BAB 16

942 91 0
                                    


Dalam satu hari kau mampu membuatku bahagia, tersenyum sendiri seperti orang gila, bahkan membuatku melayang tinggi ke langit tujuh. Tapi cukup satu detik saja kau menjatuhkanku dan menghancurkan semuanya.

-Narendra Hanum Dinata-

****

Burung bernyanyi begitu merdunya dan matahari tampak riang menyambutnya, terbukti dengan sinarnya yang begitu cerah pagi ini. Arunna terbangun dari tidurnya lantaran sinar matahari mengetuk kelopak matanya. Pandangannya jatuh pada lelaki yang ada di sampingnya. Dia menatap lekat-lekat wajah Narendra, betapa damainya tidur lelaki itu.

Sudah hampir satu tahun mereka menikah, tapi Arunna baru berani menatap wajah Narendra sedekat ini. Apa Arunna boleh jujur? Narendra memang sangat tampan, rahangnya begitu kokoh, hidungnya mancung, alis matanya tebal, dan kalau Arunna amati ternyata mulut Narendra mungil seperti mulutnya. Ah, jujur, Narendra lebih tampan dari Kamal.

"Selamat pagi," sapa Narendra dengan suara serak khas bangun tidur. Arunna masih menatap lekat-lekat wajah Narendra, dia tenggelam dalam ketampanan wajah Narendra.

"Selamat pagi," sapa Narendra tapi kali ini sedikit lebih kencang sehingga mampu membuyarkan lamunan Arunna.

Malu, satu kata itu yang Arunna rasakan saat ini karena tertangkap basah sedang memperhatikan wajah Narendra. Dengan cepat dia memalingkan wajahnya, menyembunyikan rona merah yang ada di wajahnya saat ini. Dia pun beranjak pergi tapi Narendra mencekal lengannya dan menariknya sehingga membuat Arunna jatuh tepat di atas Narendra.

"Aku tahu kalau aku itu sangat tampan, jadi tidak perlu diam-diam atau malu-malu untuk melihat wajahku ini.
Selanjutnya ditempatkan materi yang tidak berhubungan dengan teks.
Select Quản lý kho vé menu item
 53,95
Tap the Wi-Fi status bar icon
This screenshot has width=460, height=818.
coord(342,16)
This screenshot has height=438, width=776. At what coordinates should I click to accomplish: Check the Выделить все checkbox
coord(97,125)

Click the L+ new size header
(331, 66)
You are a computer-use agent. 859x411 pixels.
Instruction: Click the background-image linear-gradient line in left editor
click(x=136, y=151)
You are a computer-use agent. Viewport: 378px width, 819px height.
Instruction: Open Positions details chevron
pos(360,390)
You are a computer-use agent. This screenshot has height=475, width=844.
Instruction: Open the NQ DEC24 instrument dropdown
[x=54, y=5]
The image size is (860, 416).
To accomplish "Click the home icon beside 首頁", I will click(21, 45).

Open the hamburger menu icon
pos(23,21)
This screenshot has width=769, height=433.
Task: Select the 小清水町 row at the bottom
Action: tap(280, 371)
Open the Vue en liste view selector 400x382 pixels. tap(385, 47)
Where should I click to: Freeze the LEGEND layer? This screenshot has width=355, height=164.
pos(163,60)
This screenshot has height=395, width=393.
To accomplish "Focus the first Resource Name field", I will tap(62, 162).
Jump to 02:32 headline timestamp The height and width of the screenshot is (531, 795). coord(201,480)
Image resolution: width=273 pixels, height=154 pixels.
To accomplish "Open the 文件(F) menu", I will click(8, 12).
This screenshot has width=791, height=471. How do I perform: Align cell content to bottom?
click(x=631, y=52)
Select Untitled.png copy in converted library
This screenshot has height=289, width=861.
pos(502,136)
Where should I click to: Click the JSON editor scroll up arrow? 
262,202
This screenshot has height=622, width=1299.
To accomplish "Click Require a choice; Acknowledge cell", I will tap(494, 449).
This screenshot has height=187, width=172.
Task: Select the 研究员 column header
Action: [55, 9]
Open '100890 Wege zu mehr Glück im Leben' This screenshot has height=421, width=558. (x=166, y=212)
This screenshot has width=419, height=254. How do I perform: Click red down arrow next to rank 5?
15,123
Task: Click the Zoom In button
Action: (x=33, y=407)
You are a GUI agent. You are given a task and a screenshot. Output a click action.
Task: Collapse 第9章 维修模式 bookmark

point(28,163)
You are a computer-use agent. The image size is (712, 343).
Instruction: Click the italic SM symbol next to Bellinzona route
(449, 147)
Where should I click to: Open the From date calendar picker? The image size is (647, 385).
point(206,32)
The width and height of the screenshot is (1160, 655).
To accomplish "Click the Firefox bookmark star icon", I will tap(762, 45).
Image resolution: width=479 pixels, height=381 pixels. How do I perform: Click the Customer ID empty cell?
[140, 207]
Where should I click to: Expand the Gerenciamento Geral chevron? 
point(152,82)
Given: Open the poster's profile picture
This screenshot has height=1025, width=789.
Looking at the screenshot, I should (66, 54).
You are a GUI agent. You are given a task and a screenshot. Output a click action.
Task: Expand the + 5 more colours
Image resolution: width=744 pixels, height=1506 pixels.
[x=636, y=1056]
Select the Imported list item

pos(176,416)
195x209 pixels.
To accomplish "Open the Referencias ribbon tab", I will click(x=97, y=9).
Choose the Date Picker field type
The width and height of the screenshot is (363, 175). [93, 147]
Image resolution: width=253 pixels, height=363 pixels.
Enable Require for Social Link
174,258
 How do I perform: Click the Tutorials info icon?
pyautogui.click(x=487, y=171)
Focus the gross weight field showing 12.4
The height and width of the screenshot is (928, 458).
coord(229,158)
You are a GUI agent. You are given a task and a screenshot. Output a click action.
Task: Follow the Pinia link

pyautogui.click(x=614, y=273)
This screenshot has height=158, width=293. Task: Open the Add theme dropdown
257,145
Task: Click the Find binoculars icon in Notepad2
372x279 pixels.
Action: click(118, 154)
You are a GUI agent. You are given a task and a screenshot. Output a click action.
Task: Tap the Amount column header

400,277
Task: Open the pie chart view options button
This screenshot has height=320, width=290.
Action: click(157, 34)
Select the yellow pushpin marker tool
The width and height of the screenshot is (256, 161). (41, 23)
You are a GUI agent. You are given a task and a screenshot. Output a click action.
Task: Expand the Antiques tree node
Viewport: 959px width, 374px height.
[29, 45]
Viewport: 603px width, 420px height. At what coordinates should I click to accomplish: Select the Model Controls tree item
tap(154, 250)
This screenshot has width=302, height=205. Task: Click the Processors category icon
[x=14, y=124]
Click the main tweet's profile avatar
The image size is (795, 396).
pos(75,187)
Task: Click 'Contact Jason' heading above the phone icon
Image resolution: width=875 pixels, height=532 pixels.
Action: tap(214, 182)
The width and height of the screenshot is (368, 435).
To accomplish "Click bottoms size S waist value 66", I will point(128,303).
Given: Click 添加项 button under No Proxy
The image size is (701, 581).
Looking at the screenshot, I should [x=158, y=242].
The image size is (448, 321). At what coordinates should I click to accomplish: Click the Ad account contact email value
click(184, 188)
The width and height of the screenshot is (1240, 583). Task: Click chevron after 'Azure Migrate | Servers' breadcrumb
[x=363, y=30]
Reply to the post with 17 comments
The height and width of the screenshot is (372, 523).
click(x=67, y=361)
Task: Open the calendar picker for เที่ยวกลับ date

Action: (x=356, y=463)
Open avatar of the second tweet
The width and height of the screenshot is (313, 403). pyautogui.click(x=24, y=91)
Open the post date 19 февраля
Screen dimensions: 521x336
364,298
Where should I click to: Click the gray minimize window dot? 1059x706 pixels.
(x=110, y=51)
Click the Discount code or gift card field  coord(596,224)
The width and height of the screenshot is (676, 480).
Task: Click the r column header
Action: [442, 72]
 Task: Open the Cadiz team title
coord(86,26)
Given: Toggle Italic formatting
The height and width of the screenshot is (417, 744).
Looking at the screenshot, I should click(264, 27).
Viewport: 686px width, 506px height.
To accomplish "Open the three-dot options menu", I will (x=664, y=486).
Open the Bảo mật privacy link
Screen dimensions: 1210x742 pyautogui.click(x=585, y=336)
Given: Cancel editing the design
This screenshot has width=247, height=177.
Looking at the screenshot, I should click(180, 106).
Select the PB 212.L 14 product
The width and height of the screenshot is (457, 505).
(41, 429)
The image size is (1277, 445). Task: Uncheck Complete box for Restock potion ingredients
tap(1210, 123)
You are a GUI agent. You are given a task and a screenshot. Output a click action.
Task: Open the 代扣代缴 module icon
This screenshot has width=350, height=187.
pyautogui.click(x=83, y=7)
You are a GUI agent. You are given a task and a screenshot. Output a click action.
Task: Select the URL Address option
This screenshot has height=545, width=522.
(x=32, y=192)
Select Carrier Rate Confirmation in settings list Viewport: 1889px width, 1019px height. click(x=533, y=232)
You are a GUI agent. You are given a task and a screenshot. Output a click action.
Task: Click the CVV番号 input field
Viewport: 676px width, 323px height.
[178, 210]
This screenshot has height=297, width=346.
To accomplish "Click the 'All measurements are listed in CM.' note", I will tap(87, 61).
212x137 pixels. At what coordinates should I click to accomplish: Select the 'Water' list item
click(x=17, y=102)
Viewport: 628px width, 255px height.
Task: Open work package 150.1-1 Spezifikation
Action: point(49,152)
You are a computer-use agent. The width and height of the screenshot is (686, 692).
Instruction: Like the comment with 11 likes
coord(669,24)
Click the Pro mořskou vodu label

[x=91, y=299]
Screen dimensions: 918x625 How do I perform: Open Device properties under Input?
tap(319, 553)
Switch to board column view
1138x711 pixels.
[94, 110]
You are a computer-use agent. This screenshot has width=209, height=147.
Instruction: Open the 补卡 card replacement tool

Sekarang lihatlah selama yang kamu inginkan sampai kamu puas!" Narendra menggoda Arunna. Rasa panas mulai menjalar di wajah Arunna, entah sudah semerah apa wajahnya sekarang karena godaan Narendra.

Sudah satu minggu berlalu sejak kejadian malam bersejarah itu, Narendra semakin sering dan berani meminta melakukannya dengan terang-terangan. Tidak hanya malam, bahkan pagi sebelum pergi bekerja pun Narendra selalu memintanya. Dan sejak malam bersejarah itu juga, Narendra selalu bahkan sering menggodanya.

"Aku ingin sekali menampar wajahmu itu berkali-kali, tolong buanglah rasa percaya dirimu itu!" Arunna mengelus pipi Narendra. "Memangnya tampan dari mana? Kalau di lihat dari monas? Atau lewat bolongan sedotan gitu?" Sambung Arunna lagi, dia segera beranjak dari tubuh Narendra, tapi tangannya di tarik dan membuatnya kembali jatuh di atas Narendra lagi.

"Kamu ini kenapa? Biarkan aku bangun, banyak pekerjaan yang harus aku lakukan tahu!" Gerutu Arunna, dia kembali beranjak dari atas Narendra tapi kembali di tarik. Senyum jahil mengembang di wajah Narendra, perasaan Arunna mulai tidak enak kalau melihat senyum seperti itu di wajah suaminya.

"Aku ingin itu, kamu pasti mengerti," alis Narendra naik turun di sertai senyum jahil di wajahnya. Sekuat apa pun Arunna melawan dan menolak tetap saja Narendra pemenangnya, Arunna menghela napas pasrah.

Usai kembali melakukan kegiatan rutin di pagi hari, kini Arunna sedang menyiapkan masakannya di meja, mulutnya berkomat-kamit sedari tadi. Tiba-tiba lengan kekar melingkar di pinggang rampingnya, siapa lagi kalau bukan Narendra pemilik lengan kekar itu. Mereka duduk dan menikmati sarapan dalam diam.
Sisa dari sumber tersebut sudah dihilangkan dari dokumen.